**PROBLEM TO SOLVE:**
Switch every "Identify the location of" in the lines below to "Locate", leaving everything else unchanged.

(Some records)
○ ○ ○ ○
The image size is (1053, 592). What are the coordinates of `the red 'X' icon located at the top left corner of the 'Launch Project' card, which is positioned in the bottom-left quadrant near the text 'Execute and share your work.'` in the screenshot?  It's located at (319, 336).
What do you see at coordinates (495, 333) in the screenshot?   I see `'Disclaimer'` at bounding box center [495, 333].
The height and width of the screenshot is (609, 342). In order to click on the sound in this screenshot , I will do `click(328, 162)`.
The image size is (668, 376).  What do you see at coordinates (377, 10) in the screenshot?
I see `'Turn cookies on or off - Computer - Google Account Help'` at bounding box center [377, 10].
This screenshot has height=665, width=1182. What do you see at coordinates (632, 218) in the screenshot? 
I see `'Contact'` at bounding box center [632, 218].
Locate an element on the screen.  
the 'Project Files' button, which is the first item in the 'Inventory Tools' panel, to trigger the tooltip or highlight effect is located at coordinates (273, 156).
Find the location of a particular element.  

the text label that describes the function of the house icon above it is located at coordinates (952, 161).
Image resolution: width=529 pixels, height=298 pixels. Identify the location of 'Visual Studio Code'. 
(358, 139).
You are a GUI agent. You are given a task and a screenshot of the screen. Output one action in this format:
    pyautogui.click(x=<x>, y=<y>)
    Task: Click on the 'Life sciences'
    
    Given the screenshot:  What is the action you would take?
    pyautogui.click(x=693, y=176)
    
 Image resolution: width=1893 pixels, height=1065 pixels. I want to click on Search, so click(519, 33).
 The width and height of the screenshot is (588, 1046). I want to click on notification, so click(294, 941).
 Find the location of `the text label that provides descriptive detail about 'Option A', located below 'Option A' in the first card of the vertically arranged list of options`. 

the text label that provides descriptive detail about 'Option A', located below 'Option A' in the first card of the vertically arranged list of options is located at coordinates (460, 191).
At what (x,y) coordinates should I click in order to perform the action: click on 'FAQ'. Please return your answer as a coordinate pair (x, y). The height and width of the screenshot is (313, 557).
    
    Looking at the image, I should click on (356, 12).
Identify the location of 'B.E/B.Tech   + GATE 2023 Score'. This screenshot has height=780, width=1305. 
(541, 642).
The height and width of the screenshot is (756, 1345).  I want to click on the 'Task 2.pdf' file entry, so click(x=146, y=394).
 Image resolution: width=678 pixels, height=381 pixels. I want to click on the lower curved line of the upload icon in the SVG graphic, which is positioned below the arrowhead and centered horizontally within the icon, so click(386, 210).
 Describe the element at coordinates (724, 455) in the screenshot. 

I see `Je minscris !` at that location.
○ ○ ○ ○
**OUTPUT BELOW:**
The image size is (1053, 592). What are the coordinates of `the red 'X' icon located at the top left corner of the 'Launch Project' card, which is positioned in the bottom-left quadrant near the text 'Execute and share your work.'` in the screenshot?  It's located at (319, 336).
What do you see at coordinates (495, 333) in the screenshot?   I see `'Disclaimer'` at bounding box center [495, 333].
The height and width of the screenshot is (609, 342). In order to click on the sound in this screenshot , I will do `click(328, 162)`.
The image size is (668, 376).  What do you see at coordinates (377, 10) in the screenshot?
I see `'Turn cookies on or off - Computer - Google Account Help'` at bounding box center [377, 10].
This screenshot has height=665, width=1182. What do you see at coordinates (632, 218) in the screenshot? 
I see `'Contact'` at bounding box center [632, 218].
Locate an element on the screen.  
the 'Project Files' button, which is the first item in the 'Inventory Tools' panel, to trigger the tooltip or highlight effect is located at coordinates (273, 156).
Find the location of a particular element.  

the text label that describes the function of the house icon above it is located at coordinates (952, 161).
Image resolution: width=529 pixels, height=298 pixels. Locate 'Visual Studio Code'. 
(358, 139).
You are a GUI agent. You are given a task and a screenshot of the screen. Output one action in this format:
    pyautogui.click(x=<x>, y=<y>)
    Task: Click on the 'Life sciences'
    
    Given the screenshot:  What is the action you would take?
    pyautogui.click(x=693, y=176)
    
 Image resolution: width=1893 pixels, height=1065 pixels. I want to click on Search, so click(519, 33).
 The width and height of the screenshot is (588, 1046). I want to click on notification, so click(294, 941).
 Find the location of `the text label that provides descriptive detail about 'Option A', located below 'Option A' in the first card of the vertically arranged list of options`. 

the text label that provides descriptive detail about 'Option A', located below 'Option A' in the first card of the vertically arranged list of options is located at coordinates (460, 191).
At what (x,y) coordinates should I click in order to perform the action: click on 'FAQ'. Please return your answer as a coordinate pair (x, y). The height and width of the screenshot is (313, 557).
    
    Looking at the image, I should click on (356, 12).
Locate 'B.E/B.Tech   + GATE 2023 Score'. This screenshot has height=780, width=1305. 
(541, 642).
The height and width of the screenshot is (756, 1345).  I want to click on the 'Task 2.pdf' file entry, so click(x=146, y=394).
 Image resolution: width=678 pixels, height=381 pixels. I want to click on the lower curved line of the upload icon in the SVG graphic, which is positioned below the arrowhead and centered horizontally within the icon, so click(386, 210).
 Describe the element at coordinates (724, 455) in the screenshot. 

I see `Je minscris !` at that location.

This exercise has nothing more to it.